▶ **Requirement a**:
Copy the data collection entries below line for line, with no changes.

──────── Text shown ────────

I totally agree with the members here shoot it for awhile then you'll find out what improvements you would need.

To get started you at least want to have at least the minimum of 4 mags, 7 would be better (and for future ban laws get 20 or more as much as you could afford), and I highly recommend Magpul PMAG 30 rd mags I've been using them since they first came out in 2007 and they're great, I accidentally dropped them on concrete floor, stepped on them, never any damage, they're super tough.

Get a good two point sling, my favorites are the Blue Force Gear model Vickers VCAS which I prefer when I'm mostly shooting, but when I use my hands most of the time, or I wanted the weapon to be snug tight to my body while hiking, running, or climbing I use my LaRue Tactical (made by Viking Tactics) because when you tighten it, it will not come loose, it is also a good sling if you like to use the sling on your support arm for better stability.

Also get a light as soon as you can because you might have to use it for home defense, get good ones like Surefire, Inforce, or other equivalent high quality lights.

The furniture is mainly personal preference since we are not all the same size and build, that's why there are tons of different sizes and shape of handguards, grips, and buttstocks in the market for the AR.

If you prefer rubber overmolding take a look at Magpul MOE+ grip, the MOE size are to my medium-large hands fits great, but I personally don't prefer rubber on my grip I just stay with the standard hard polymer MOE and MIAD grips.

──────── Source data ────────

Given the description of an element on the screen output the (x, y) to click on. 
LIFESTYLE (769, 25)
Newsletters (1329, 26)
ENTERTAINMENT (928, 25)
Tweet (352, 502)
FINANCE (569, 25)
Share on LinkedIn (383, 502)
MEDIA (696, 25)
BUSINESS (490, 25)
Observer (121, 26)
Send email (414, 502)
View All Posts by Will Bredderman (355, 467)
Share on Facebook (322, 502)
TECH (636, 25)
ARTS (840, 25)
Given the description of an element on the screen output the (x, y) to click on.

────────

▶ **Requirement b**:
Decide whether each statement agrees with the rifle gear advice above: (i) the writer has used Magpul PMAG 30 rd mags since 2007; (ii) the writer prefers rubber overmolding on grips; (iii) the LaRue Tactical sling is made by Blue Force Gear. Answer yes or no for each and quote the words from the advice that settle it.

▶ **Written response a**:
Given the description of an element on the screen output the (x, y) to click on. 
LIFESTYLE (769, 25)
Newsletters (1329, 26)
ENTERTAINMENT (928, 25)
Tweet (352, 502)
FINANCE (569, 25)
Share on LinkedIn (383, 502)
MEDIA (696, 25)
BUSINESS (490, 25)
Observer (121, 26)
Send email (414, 502)
View All Posts by Will Bredderman (355, 467)
Share on Facebook (322, 502)
TECH (636, 25)
ARTS (840, 25)
Given the description of an element on the screen output the (x, y) to click on.

▶ **Written response b**:
(i) Yes: "I've been using them since they first came out in 2007"
(ii) No: "I personally don't prefer rubber on my grip"
(iii) No: "LaRue Tactical (made by Viking Tactics)"